CON UNA INTRODUCCIÓN, POR EL REV. ROBERT BAIRD, D. D.
"Para manifestar las virtudes de Aquel que me llamó de las tinieblas a su luz admirable".—1 Pedro 2: 9.
NUEVA YORK:
IMPRESO POR J. F. TROW & CO.,
33 ANN-STREET.
1845
49-53
Otro descubrimiento similar se hizo en nuestra vecindad.
En la ciudad de Baguet había una iglesia que era famosa en todas partes por contener una figura del Salvador, llamada la "Santa Majestad". Tenía la apariencia de estar cubierta con un vestimento brillante hasta las rodillas, y se decía que se había salvado milagrosamente de la destrucción, cuando en 1816 los franceses intentaron infructuosamente quemarla.
Se decía que esta imagen tenía la propiedad de sudar. Esto se llamó un milagro; pero los insurgentes, que la derribaron, con sus ídolos compañeros, descubrieron que un recipiente con agua hirviendo estaba colocado debajo de la estatua, y el vapor se transportaba a través de tubos sobre el cuerpo y salía por pequeños agujeros o poros. En cuanto a su cualidad de no quemar, esto no tuvo mucho efecto, ya que de ninguna manera resistió los intentos de los insurgentes.

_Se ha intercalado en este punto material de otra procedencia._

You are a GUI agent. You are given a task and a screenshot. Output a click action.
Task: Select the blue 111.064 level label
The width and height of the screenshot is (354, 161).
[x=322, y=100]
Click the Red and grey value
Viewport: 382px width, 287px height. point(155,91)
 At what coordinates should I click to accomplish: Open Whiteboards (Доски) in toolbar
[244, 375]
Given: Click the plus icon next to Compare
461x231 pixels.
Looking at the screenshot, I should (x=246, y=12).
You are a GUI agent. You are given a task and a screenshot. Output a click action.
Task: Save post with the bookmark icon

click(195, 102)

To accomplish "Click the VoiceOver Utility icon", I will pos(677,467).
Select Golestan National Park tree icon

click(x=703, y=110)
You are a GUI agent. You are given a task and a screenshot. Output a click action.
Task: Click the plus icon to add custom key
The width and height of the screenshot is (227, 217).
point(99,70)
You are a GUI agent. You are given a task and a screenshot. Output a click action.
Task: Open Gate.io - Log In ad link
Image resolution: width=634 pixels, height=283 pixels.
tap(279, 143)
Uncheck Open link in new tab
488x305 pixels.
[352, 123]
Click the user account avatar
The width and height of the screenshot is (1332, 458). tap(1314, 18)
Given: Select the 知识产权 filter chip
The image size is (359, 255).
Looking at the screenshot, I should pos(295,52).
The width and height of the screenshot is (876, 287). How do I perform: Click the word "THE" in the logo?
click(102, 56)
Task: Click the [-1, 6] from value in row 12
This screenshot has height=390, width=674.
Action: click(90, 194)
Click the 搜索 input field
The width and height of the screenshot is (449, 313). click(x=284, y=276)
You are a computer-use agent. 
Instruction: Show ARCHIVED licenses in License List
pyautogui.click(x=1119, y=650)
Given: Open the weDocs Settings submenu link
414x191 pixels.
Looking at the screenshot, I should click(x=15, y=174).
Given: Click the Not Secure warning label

Estos descubrimientos, y muchos otros similares, de las vergonzosas imposiciones a las que habían sido sometidos Por tanto tiempo habían estado sometidos, y el pueblo estaba tan exasperado, que todo sentimiento religioso se perdió en el odio hacia aquellos que hasta hacía poco habían sido objeto de su respeto. Las iglesias estuvieron cerradas por algún tiempo; todas las imágenes y cuadros de los santos que, como era costumbre, colgaban en las calles, fueron derribados y destruidos. En lo alto del campanario de la iglesia parroquial de Olot había una estatua de madera, llamada el
MONJE ESPAÑOL. 51 *'
Ángel de la guarda.
Un día los insurgentes consiguieron derribar esta imagen de su posición elevada y la arrastraron por las calles. Luego la cortaron en pedazos, le prendieron fuego y colocaron una gran olla sobre ella, en la que arrojaron un crucifijo y simularon que hacían una sopa con él.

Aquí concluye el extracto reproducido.